━━ Given passage ━━

Leucocoprinus acer

Scientific classification
- Kingdom: Fungi
- Division: Basidiomycota
- Class: Agaricomycetes
- Order: Agaricales
- Family: Agaricaceae
- Genus: Leucocoprinus
- Species: L. acer
- Binomial name: Leucocoprinus acer Raithelh. (1988)

= Leucocoprinus acer =

- Authority: Raithelh. (1988)

Species of fungus

Leucocoprinus acer is a species of mushroom producing fungus in the family Agaricaceae.

== Taxonomy ==
It was first described in 1988 by the mycologist Jörg Raithelhuber who classified it as Leucocoprinus acer.

== Description ==
Leucocoprinus acer is a small white dapperling mushroom. Raithelhuber only described the species from a dried specimen and an illustration deposited at the herbarium of the University of Buenos Aires a decade earlier so the description may be incomplete.

Cap: 1.5-2.5 cm wide when mature, it starts hemispherical before expanding to convex. The surface is very pale, whitish with a shiny (micante), powdery (pruinose) coating whilst the centre disc has a pale red ochre colour (described as 'sinopicus' in the Latin description which refers to the pigment from Sinop, Turkey) or light chestnut brown in the German description. Stem: 3.5-4.5 cm long and 2-4mm thick with a base that is not bulbous or only slightly bulbous, cylindrical. The Latin diagnosis describes the surface as pale (presumably whitish though not explicitly specified) with a red ochre colour at the base whilst the German only says that the stem is light chestnut brown. A stem ring is present and 'distinct' but no further details are supplied. Gills: White, moderately crowded (subconfertae) with the attachment described as sinuate to subfree. This would be unusual for a Leucocoprinus species as they are typically free with a collar. Spores: Subglobose or ovoid, smooth with an indistinct germ pore that is not detectable in some spores. Weakly dextrinoid. 8.8-10 x 6.5-7.2 μm. Cystidia: Claviform or truncated. Taste: bitter.

Since many Leucocoprinus species can exhibit a change of colour when dry and as no fresh material was examined to describe this species it is possible that this species may present with different colouration when fresh.

== Etymology ==
The specific epithet acer is Latin for bitter and the species is presumably named for the taste noted in the description, however a bitter taste is not unique to this Leucocoprinus species.

== Habitat and distribution ==
The specimens studied by Raithelhuber were found in Temperley, a district in Greater Buenos Aires, Argentina in 1972. They were observed to be growing in large groups in the morning.

━━━
━━ Dataset extract ━━

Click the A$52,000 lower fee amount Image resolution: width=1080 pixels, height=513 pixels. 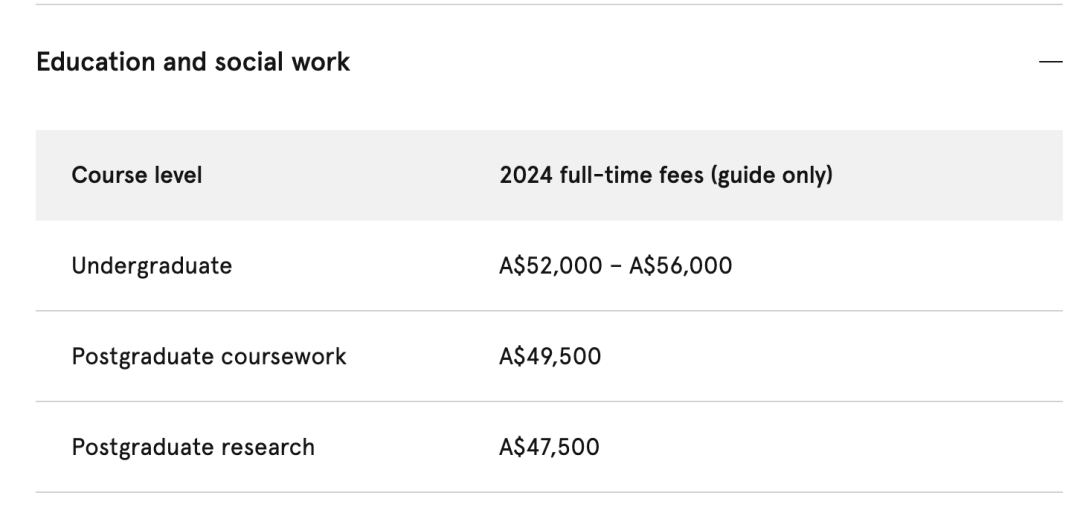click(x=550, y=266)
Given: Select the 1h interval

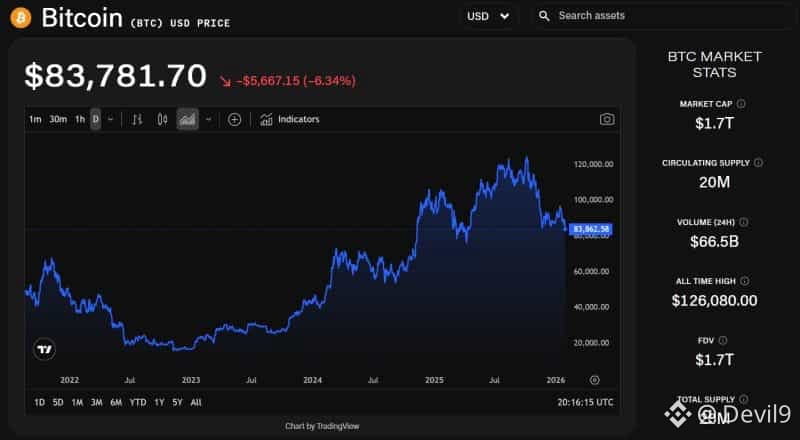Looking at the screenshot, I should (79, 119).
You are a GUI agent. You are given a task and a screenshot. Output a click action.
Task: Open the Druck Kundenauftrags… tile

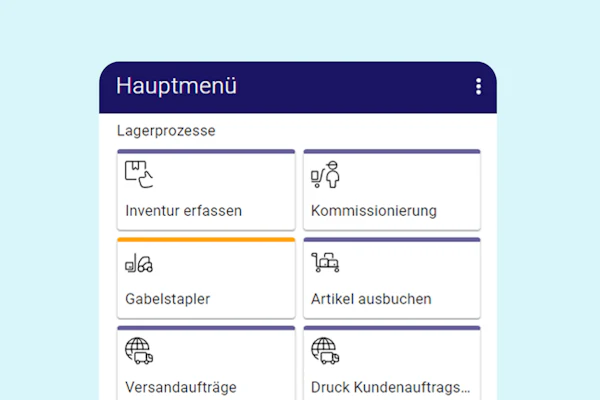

━━━

What you have to do:
Copy everything in the Leucocoprinus acer text from "Scientific classification" down to "Authority: Raithelh. (1988)", swapping "Agaricaceae" for "Lepiotaceae".

Response area:
Scientific classification
- Kingdom: Fungi
- Division: Basidiomycota
- Class: Agaricomycetes
- Order: Agaricales
- Family: Lepiotaceae
- Genus: Leucocoprinus
- Species: L. acer
- Binomial name: Leucocoprinus acer Raithelh. (1988)

= Leucocoprinus acer =

- Authority: Raithelh. (1988)